Through a hazy, jumbled series of flashbacks, we're let in on a tragic series of events that lead to both the release of the doctor's incipient madness, while at the same time we're being imformed of his creation's monsterous angst. There are blue and silver touches of Cronenberg felt here, and at the same time, Mary Shelley's spirit is alive. But Franju's ideas are most powerfully at work in this movie. This could even be seen as a remake of EYES WITHOUT A FACE. After the screening at the NY Film Fest, the incredibly clever and funny Almodovar was upfront about this influence.

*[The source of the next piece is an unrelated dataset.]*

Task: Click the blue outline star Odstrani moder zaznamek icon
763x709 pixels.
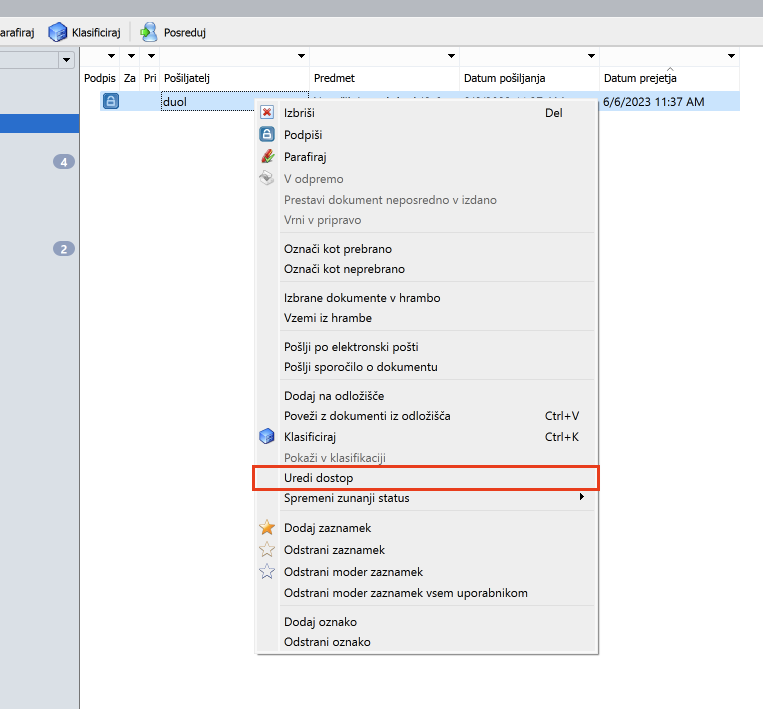Action: [x=267, y=572]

When you see Anaya with the mask and bodysuit (designed by Jean-Paul Gauthier), you'll know what I'm talking about (if you've seen EYES WITHOUT A FACE, which you should see before hand, if you haven't yet). Anaya's pasty-white mask is total Franju; meanwhile, the precise bodysuit is utterly both Gauthier AND Almodovar. The latter finds much room for many darkly-tinged laughs, particularly with Banderas's tiger-suited brother, played with zest by Roberto Álamo. And, perhaps not so naturally, there is some of the most bizarre and unsettling sex in a festival that has been filled with strangely sexual tales.
Almodovar's newest picture is perhaps a bit overlong by 10 or 15 minutes, but it is also campy and action-packed, and ultimately quite moving, most notably in its brave and incomprehensibly sad final scene (capped with a simple, memorable final line). Backed with perhaps the most energetic musical score of the year (a violin-infused violence by Alberto Iglesias), I didn't love THE SKIN I LIVE IN, but I respect it immensely. It's a sick movie that made me smile.